- [PROBLEM TO WORK ON]
Extract every line below that contains the word "thumbnail".
:: DATA FOR THIS EXERCISE ::
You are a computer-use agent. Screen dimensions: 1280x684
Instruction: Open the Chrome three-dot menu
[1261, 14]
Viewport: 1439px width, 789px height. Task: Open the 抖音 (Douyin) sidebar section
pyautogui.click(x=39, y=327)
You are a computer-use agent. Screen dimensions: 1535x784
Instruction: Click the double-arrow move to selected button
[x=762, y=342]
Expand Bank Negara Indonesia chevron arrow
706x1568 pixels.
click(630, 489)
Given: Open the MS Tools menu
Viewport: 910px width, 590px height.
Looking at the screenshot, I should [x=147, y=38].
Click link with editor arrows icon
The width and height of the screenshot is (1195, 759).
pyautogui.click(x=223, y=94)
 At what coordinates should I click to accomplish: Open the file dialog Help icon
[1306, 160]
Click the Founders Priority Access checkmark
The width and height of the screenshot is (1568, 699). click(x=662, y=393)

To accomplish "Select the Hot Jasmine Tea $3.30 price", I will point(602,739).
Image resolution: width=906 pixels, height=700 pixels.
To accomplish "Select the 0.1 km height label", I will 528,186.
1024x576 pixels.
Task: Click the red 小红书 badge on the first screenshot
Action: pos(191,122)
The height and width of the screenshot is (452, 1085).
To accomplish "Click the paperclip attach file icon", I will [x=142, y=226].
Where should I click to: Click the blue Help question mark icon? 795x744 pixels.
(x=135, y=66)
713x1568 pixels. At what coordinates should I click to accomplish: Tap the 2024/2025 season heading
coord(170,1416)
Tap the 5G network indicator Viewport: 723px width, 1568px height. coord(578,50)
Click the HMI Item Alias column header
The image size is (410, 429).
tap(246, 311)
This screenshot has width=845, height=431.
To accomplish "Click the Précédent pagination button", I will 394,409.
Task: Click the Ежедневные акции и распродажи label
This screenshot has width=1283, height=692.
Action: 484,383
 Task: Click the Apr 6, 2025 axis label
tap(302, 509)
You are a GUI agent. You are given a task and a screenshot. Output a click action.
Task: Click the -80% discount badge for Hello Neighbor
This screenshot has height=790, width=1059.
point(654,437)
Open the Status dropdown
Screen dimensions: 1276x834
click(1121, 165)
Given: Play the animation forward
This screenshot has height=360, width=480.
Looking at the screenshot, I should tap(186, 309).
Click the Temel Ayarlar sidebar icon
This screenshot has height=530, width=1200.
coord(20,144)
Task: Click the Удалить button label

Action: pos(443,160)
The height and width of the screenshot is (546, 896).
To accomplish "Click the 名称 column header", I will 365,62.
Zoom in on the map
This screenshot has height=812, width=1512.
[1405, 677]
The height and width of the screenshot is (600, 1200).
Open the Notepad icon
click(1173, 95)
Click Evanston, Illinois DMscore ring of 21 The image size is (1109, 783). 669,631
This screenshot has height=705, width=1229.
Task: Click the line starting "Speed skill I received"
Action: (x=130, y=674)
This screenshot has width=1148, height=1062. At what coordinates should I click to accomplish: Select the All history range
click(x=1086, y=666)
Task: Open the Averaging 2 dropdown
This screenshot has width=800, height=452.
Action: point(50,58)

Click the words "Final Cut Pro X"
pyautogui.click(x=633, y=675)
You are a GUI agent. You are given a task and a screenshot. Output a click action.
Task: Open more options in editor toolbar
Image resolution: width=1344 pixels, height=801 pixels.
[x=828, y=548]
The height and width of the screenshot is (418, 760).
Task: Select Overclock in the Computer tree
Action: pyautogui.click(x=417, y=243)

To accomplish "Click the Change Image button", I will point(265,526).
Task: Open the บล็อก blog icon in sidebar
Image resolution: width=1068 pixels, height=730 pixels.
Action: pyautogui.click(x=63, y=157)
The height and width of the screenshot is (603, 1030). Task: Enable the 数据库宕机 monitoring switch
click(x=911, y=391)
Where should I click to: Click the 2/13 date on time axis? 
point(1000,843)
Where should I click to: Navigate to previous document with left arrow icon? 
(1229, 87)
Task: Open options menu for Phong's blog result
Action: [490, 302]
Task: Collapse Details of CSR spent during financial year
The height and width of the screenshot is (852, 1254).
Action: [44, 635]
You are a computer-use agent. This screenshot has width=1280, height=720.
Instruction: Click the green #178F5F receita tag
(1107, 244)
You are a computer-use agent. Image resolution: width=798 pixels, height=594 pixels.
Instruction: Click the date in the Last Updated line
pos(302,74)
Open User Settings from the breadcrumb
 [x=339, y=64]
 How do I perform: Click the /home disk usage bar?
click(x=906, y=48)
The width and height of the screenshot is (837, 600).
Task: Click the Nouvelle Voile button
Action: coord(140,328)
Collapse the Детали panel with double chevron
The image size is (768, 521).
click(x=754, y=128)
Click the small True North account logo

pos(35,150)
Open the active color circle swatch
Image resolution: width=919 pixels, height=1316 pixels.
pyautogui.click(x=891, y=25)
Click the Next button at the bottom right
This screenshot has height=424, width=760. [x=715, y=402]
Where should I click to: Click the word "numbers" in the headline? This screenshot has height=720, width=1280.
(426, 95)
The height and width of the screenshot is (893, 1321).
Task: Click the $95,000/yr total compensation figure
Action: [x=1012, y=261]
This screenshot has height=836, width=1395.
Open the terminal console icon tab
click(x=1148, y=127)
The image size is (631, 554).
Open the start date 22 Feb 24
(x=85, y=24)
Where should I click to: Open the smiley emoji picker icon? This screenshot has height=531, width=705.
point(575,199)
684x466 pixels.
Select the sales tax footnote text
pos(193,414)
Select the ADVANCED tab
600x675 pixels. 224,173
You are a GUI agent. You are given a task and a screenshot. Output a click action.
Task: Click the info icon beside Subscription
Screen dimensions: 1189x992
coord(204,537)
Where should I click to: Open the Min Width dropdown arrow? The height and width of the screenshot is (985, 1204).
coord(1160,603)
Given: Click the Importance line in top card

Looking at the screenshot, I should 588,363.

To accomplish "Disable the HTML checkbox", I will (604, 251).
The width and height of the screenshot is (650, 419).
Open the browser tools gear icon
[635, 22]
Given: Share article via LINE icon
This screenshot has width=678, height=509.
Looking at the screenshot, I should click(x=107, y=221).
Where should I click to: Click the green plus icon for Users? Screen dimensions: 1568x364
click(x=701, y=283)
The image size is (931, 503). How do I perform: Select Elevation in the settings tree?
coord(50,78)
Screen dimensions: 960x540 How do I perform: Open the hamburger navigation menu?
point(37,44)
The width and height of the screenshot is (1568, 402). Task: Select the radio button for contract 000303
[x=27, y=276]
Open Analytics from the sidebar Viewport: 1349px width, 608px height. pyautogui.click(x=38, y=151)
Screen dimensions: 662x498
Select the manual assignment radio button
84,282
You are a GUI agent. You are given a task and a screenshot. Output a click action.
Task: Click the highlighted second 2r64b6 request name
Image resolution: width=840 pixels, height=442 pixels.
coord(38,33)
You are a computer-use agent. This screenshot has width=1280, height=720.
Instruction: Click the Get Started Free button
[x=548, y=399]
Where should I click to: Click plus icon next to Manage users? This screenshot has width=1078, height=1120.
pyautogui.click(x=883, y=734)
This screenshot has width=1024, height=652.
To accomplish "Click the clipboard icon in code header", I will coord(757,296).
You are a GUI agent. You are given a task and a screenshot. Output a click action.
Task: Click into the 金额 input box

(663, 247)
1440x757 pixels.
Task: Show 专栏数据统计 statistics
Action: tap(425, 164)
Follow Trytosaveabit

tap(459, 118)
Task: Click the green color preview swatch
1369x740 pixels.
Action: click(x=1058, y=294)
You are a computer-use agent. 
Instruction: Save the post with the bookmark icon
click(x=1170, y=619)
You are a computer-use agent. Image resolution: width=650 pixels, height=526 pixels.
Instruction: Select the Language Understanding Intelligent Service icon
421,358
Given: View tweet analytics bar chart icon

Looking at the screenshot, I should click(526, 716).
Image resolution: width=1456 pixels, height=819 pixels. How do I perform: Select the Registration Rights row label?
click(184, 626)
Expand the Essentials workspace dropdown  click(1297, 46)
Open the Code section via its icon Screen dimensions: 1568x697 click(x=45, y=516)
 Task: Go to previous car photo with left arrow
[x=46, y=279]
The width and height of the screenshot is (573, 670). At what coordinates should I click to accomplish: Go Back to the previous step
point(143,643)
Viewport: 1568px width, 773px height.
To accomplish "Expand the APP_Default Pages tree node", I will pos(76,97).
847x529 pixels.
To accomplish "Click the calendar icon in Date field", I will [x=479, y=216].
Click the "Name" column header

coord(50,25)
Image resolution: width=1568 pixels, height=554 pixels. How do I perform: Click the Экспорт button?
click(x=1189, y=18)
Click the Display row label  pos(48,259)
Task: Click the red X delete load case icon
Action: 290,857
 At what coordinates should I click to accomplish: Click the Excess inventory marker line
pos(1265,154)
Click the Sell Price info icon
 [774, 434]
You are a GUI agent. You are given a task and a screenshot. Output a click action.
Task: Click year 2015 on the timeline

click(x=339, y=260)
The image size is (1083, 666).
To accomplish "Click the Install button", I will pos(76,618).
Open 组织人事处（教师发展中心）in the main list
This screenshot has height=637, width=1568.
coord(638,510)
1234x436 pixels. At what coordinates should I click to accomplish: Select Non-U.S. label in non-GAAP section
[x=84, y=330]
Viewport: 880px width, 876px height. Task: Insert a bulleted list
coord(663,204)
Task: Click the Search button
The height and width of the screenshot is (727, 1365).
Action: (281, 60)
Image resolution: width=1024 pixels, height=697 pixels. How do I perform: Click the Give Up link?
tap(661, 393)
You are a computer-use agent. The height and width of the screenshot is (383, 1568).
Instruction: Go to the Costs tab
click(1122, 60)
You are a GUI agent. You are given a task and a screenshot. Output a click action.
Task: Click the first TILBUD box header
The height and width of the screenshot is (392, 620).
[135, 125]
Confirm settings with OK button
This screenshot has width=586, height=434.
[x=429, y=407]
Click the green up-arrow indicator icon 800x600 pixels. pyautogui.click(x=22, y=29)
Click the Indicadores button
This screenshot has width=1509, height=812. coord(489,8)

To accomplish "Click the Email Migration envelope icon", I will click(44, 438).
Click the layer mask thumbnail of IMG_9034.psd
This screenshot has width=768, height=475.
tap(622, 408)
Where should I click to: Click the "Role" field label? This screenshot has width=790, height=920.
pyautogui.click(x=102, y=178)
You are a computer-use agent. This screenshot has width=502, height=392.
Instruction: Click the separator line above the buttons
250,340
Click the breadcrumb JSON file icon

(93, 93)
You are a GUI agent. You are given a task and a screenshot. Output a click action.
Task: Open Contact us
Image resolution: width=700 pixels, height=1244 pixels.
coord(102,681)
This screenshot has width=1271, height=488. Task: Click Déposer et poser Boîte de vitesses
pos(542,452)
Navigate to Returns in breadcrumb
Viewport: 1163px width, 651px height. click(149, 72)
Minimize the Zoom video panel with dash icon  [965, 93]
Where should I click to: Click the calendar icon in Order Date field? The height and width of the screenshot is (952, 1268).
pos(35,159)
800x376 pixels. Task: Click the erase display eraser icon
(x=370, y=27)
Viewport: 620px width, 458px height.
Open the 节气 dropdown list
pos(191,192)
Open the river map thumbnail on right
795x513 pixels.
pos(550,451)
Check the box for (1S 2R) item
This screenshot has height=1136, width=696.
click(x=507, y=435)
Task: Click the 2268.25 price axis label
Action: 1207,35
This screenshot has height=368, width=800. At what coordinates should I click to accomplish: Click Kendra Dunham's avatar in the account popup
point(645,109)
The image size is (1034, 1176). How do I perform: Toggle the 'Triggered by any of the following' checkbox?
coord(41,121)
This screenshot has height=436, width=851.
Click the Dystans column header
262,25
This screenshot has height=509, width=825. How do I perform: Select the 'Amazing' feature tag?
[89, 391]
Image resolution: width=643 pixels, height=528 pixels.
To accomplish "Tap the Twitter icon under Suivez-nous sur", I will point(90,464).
:::
- [EXERCISE OUTPUT]
Click the layer mask thumbnail of IMG_9034.psd
Open the river map thumbnail on right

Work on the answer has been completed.